Work instruction:
Each of the entries beneath this task should be written out exactly.

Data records
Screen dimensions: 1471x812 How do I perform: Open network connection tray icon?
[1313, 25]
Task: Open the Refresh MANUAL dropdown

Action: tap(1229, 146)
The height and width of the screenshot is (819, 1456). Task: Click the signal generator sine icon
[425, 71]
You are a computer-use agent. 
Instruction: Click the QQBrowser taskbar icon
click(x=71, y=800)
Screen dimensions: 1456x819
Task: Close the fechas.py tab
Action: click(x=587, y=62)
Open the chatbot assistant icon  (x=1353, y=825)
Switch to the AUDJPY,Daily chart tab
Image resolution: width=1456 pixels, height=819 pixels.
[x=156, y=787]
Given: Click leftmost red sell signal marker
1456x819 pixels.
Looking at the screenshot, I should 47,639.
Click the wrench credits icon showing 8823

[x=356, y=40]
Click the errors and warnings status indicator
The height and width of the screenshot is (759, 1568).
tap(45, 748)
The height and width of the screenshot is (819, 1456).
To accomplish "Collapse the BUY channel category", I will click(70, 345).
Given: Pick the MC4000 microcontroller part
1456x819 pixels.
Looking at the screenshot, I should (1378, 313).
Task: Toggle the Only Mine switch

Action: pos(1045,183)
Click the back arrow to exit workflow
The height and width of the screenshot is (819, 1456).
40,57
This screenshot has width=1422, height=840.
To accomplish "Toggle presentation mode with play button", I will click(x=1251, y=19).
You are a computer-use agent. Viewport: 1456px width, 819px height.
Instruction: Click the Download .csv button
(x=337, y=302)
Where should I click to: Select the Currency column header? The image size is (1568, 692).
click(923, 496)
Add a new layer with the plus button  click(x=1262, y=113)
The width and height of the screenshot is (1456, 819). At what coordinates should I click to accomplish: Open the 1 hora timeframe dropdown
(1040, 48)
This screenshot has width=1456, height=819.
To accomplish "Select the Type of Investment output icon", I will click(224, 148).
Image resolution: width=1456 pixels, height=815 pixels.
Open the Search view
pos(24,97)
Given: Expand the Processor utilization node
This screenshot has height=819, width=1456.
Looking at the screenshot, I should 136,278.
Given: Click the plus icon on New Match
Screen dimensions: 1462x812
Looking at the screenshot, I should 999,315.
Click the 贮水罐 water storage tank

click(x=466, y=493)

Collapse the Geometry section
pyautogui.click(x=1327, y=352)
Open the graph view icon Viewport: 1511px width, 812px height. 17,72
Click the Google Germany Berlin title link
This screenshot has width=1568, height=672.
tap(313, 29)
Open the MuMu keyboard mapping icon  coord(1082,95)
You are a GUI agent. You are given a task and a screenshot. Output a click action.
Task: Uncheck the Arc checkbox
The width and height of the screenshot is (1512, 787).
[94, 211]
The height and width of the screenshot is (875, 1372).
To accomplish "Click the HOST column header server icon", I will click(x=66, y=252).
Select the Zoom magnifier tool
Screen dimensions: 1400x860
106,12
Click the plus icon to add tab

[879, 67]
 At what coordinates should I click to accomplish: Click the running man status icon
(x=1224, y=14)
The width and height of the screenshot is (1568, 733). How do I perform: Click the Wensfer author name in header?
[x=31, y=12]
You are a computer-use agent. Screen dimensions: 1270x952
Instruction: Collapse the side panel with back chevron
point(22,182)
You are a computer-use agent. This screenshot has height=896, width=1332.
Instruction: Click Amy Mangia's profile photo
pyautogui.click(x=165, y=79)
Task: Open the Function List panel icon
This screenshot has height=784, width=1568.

Written reply:
Screen dimensions: 1471x812 How do I perform: Open network connection tray icon?
[1313, 25]
Task: Open the Refresh MANUAL dropdown

Action: tap(1229, 146)
The height and width of the screenshot is (819, 1456). Task: Click the signal generator sine icon
[425, 71]
You are a computer-use agent. 
Instruction: Click the QQBrowser taskbar icon
click(x=71, y=800)
Screen dimensions: 1456x819
Task: Close the fechas.py tab
Action: click(x=587, y=62)
Open the chatbot assistant icon  (x=1353, y=825)
Switch to the AUDJPY,Daily chart tab
Image resolution: width=1456 pixels, height=819 pixels.
[x=156, y=787]
Given: Click leftmost red sell signal marker
1456x819 pixels.
Looking at the screenshot, I should 47,639.
Click the wrench credits icon showing 8823

[x=356, y=40]
Click the errors and warnings status indicator
The height and width of the screenshot is (759, 1568).
tap(45, 748)
The height and width of the screenshot is (819, 1456).
To accomplish "Collapse the BUY channel category", I will click(70, 345).
Given: Pick the MC4000 microcontroller part
1456x819 pixels.
Looking at the screenshot, I should (1378, 313).
Task: Toggle the Only Mine switch

Action: pos(1045,183)
Click the back arrow to exit workflow
The height and width of the screenshot is (819, 1456).
40,57
This screenshot has width=1422, height=840.
To accomplish "Toggle presentation mode with play button", I will click(x=1251, y=19).
You are a computer-use agent. Viewport: 1456px width, 819px height.
Instruction: Click the Download .csv button
(x=337, y=302)
Where should I click to: Select the Currency column header? The image size is (1568, 692).
click(923, 496)
Add a new layer with the plus button  click(x=1262, y=113)
The width and height of the screenshot is (1456, 819). At what coordinates should I click to accomplish: Open the 1 hora timeframe dropdown
(1040, 48)
This screenshot has width=1456, height=819.
To accomplish "Select the Type of Investment output icon", I will click(224, 148).
Image resolution: width=1456 pixels, height=815 pixels.
Open the Search view
pos(24,97)
Given: Expand the Processor utilization node
This screenshot has height=819, width=1456.
Looking at the screenshot, I should 136,278.
Given: Click the plus icon on New Match
Screen dimensions: 1462x812
Looking at the screenshot, I should 999,315.
Click the 贮水罐 water storage tank

click(x=466, y=493)

Collapse the Geometry section
pyautogui.click(x=1327, y=352)
Open the graph view icon Viewport: 1511px width, 812px height. 17,72
Click the Google Germany Berlin title link
This screenshot has width=1568, height=672.
tap(313, 29)
Open the MuMu keyboard mapping icon  coord(1082,95)
You are a GUI agent. You are given a task and a screenshot. Output a click action.
Task: Uncheck the Arc checkbox
The width and height of the screenshot is (1512, 787).
[94, 211]
The height and width of the screenshot is (875, 1372).
To accomplish "Click the HOST column header server icon", I will click(x=66, y=252).
Select the Zoom magnifier tool
Screen dimensions: 1400x860
106,12
Click the plus icon to add tab

[879, 67]
 At what coordinates should I click to accomplish: Click the running man status icon
(x=1224, y=14)
The width and height of the screenshot is (1568, 733). How do I perform: Click the Wensfer author name in header?
[x=31, y=12]
You are a computer-use agent. Screen dimensions: 1270x952
Instruction: Collapse the side panel with back chevron
point(22,182)
You are a computer-use agent. This screenshot has height=896, width=1332.
Instruction: Click Amy Mangia's profile photo
pyautogui.click(x=165, y=79)
Task: Open the Function List panel icon
This screenshot has height=784, width=1568.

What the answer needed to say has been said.